Jim and Sam – TOUR TIPS

In this Tour Tips segment, the folk duo, Jim and Sam, recommends advice for being a musician on the road.

Jim and Sam

In this Tour Tips segment, the folk duo, Jim and Sam, recommends advice for being a musician on the road. You can check out the tips, after the break.

Things you CAN do when you can’t be on the road AND things that make us feel like we’re on the road when we CAN’T be.
1. Drive to Chipotle, order the food, drive somewhere in nature, eat Chipotle. We’ve been eating in the trunk of our car a lot to give us that road feeling. It’s weird how much it works every time. Also, it doesn’t have to be Chipotle… but it’s nice to recreate the magical on-tour feeling of stumbling upon a highway-side Chipotle after hours and days of gas station sandwiches and fast food.
2. Pick somewhere deserted and beautiful, bring a microphone and your instrument, set up a camera (it can be your cell phone) and sing a song. Although you’re not playing to an audience, there’s something about playing in front of an incredible landscape that makes us feel like we’re on tour. We often did this on our 365-day tour. Instead of taking a hike, we would make a quick music video on the side of the road whenever we saw a view we really wanted to take in.
3. Do a virtual performance where you can actually see and interact with the audience. I think the hardest part right now about not touring is not being able to connect with your audience.
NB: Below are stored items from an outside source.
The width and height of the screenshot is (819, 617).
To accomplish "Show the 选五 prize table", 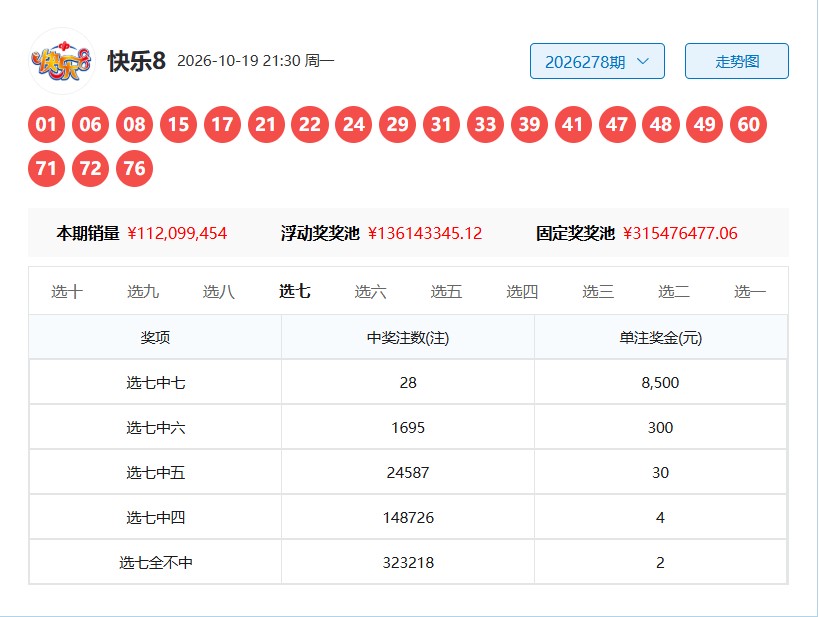I will pos(446,291).
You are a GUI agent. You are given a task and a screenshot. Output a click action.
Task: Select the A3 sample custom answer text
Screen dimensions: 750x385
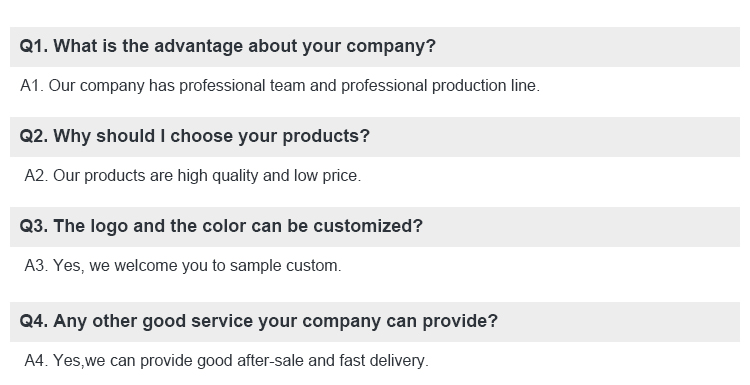pos(183,266)
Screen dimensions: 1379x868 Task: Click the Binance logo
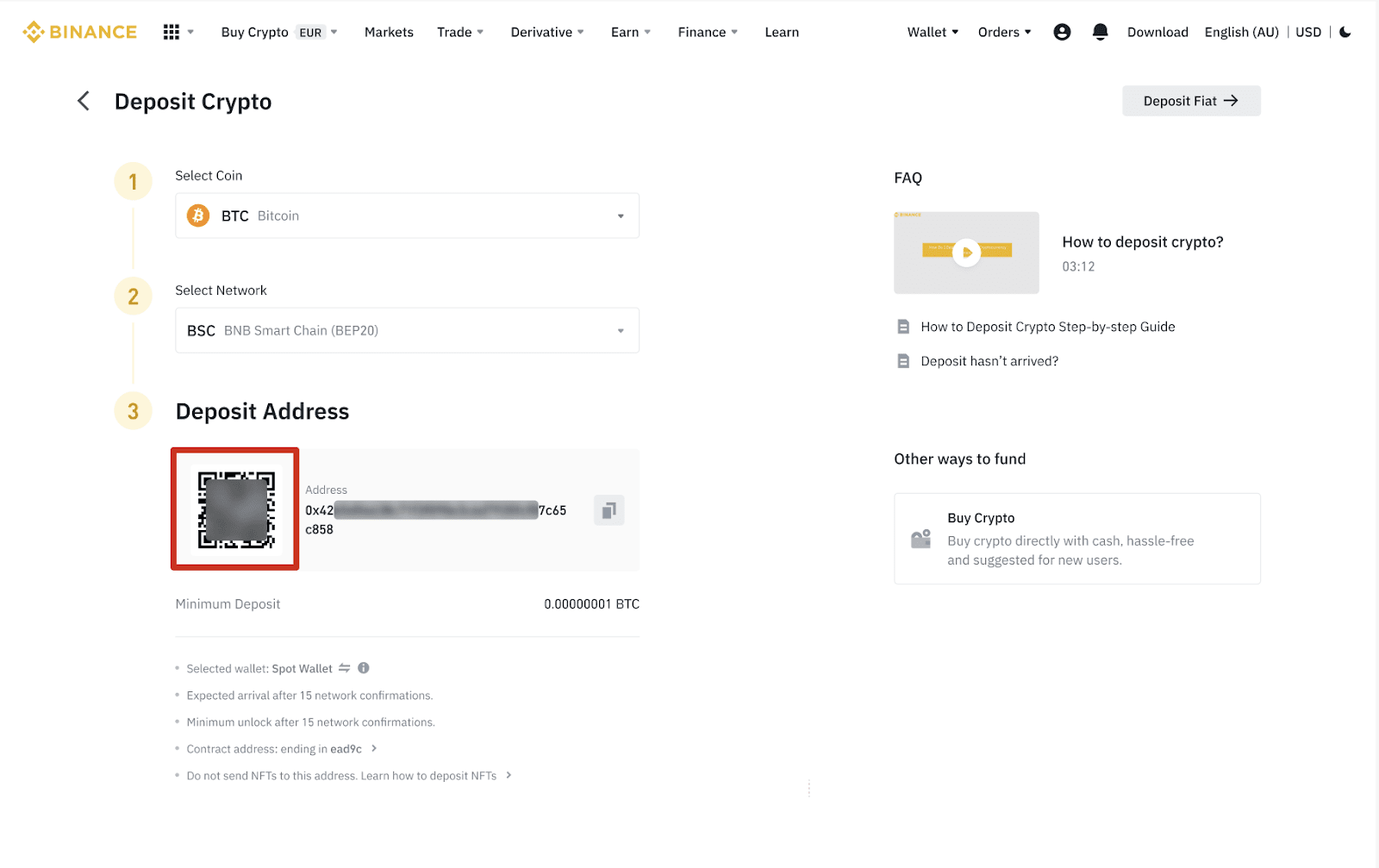79,32
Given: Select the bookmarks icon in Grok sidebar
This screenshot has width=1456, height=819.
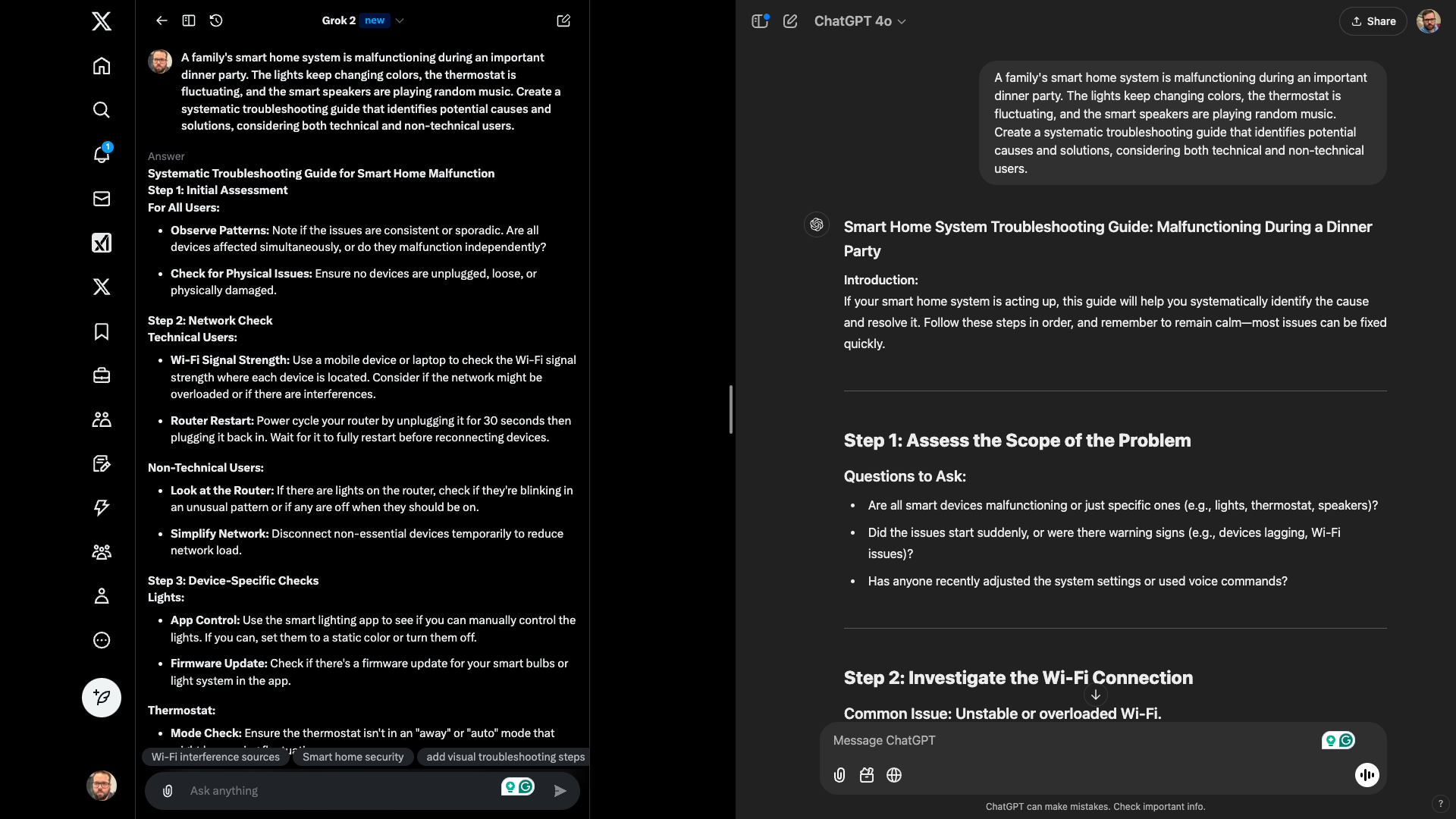Looking at the screenshot, I should 101,332.
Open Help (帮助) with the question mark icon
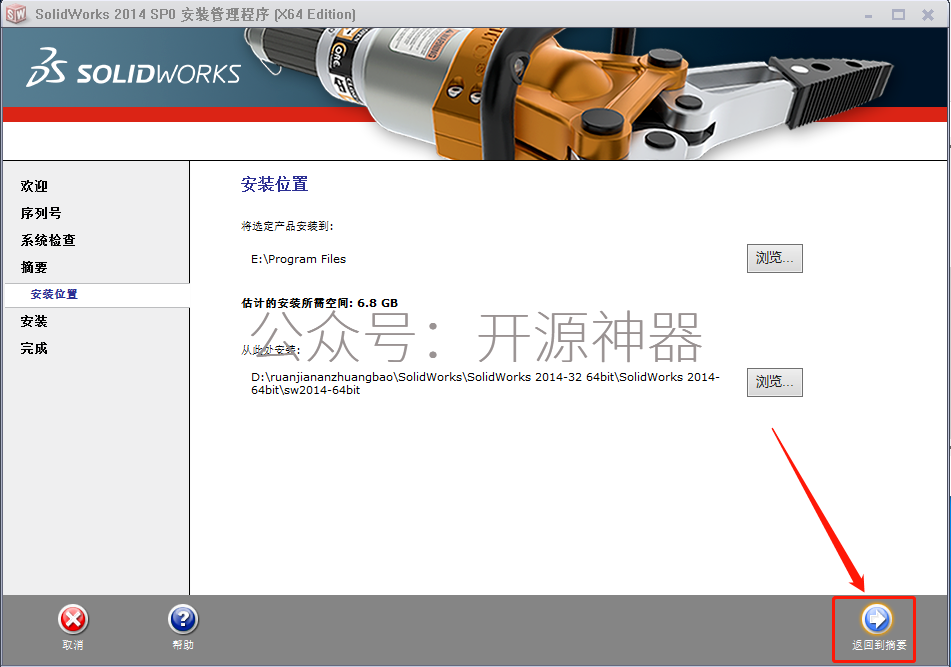The image size is (951, 667). 182,619
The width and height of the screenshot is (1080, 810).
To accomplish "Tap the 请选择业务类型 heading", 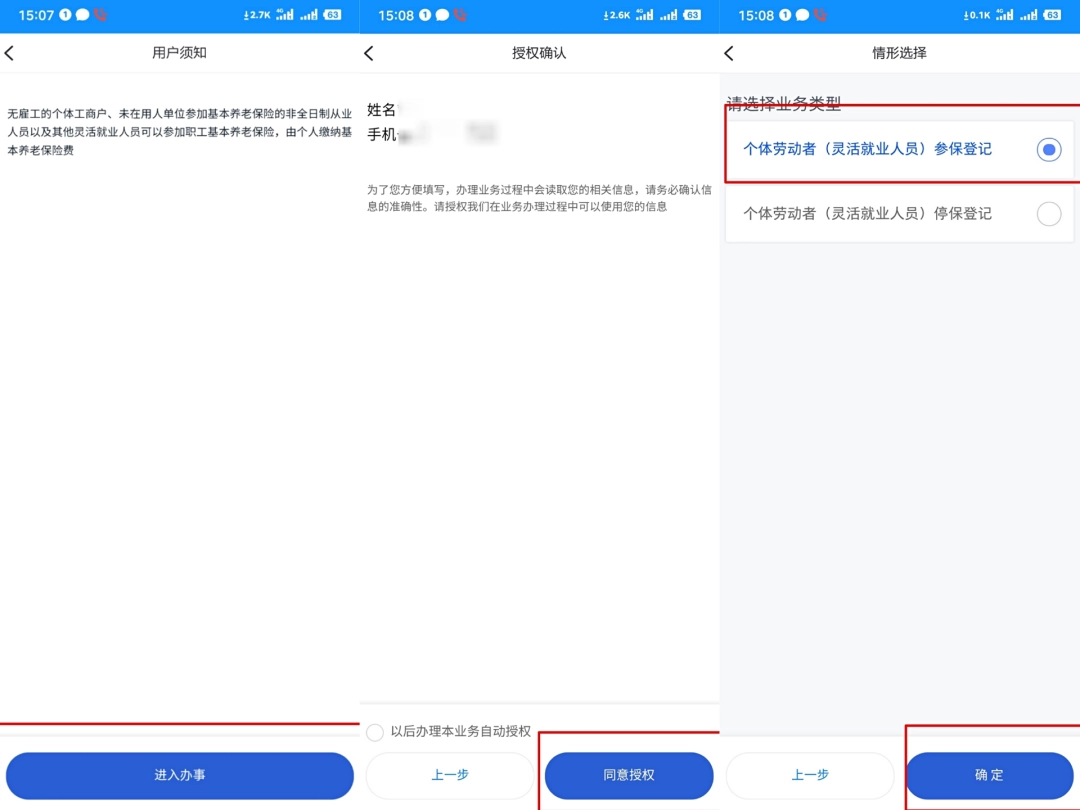I will point(784,104).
This will never fully compare to an in-person show but being able to see your audience, even if it’s through a computer screen will force you to be more in the moment and engage with them and the music more personally.
4. Play for your neighbors, your barista, the people on the beach, anywhere that you’re allowed to be at the moment. During our 365-day tour, we did countless shows called “pop-ins.” We would randomly show up somewhere… ask if we could sing a song… and a show was born. These were the most rewarding moments of the tour and a few of our favorite memories ever performing. We highly encourage this…and right now…. everyone could use a little music. Just wear a mask…and keep it small and intimate. It’s better that way (not the mask part, but you know what we mean).
5. Cook a meal that feels like something you’d eat backstage before a show. When touring in Europe, it’s common that the venue serves you an incredible home-cooked meal before the show. In Sweden, this was often soup… very good soup that made us instantly feel at home. Now we make soups to make us feel like we’re back on the road.
6. Surrender to the fact that usually, you’re not home this much. This is the first time we’ve been home consistently in 5 years. We built a room within a room to create a studio, we’ve been trying to get rid of stuff… so much stuff. We’re trying to create systems so next time we leave we don’t feel insane about the mess we left behind. We also pushed our couch in a way that makes our living room really nice to watch movies in. We always have guests at our place when we’re gone… so the house was always set up for someone else. It’s nice to feel like it’s ours for a little while.
7. Write the songs you can’t write when you’re on the road.
8 . Record the songs you can’t record when you’re on tour and in a bus with way too many people. Or revisit that song idea you started in the stairwell of the Laquinta Inn near the Kansas City Airport.
9. Collaborate with other artists. Before long we will all be back on the road and blinded by whatever road we are on. Use this time to connect with other artists. Write a song. Record. Commiserate. Be there for each other. It’s a weird time for all of us.
10. Call your family. Call the friends that you haven’t talked to enough… because you know you’re bad about that when you’re on tour… and you’re probably not great about this when you’re home from tour either. Be better about giving gifts this year and remembering birthdays… because usually you’re on tour and you forget–and you always feel like a selfish chump when that happens.
11. Try and remember this isn’t forever. Be thankful for all the touring you’ve gotten to do in the past…. and think about how amazing it’s going to feel when you finally get to be back out there.
We’ll see you eventually somewhere in the parking lot of a Chipotle when we’re both on the way to soundcheck.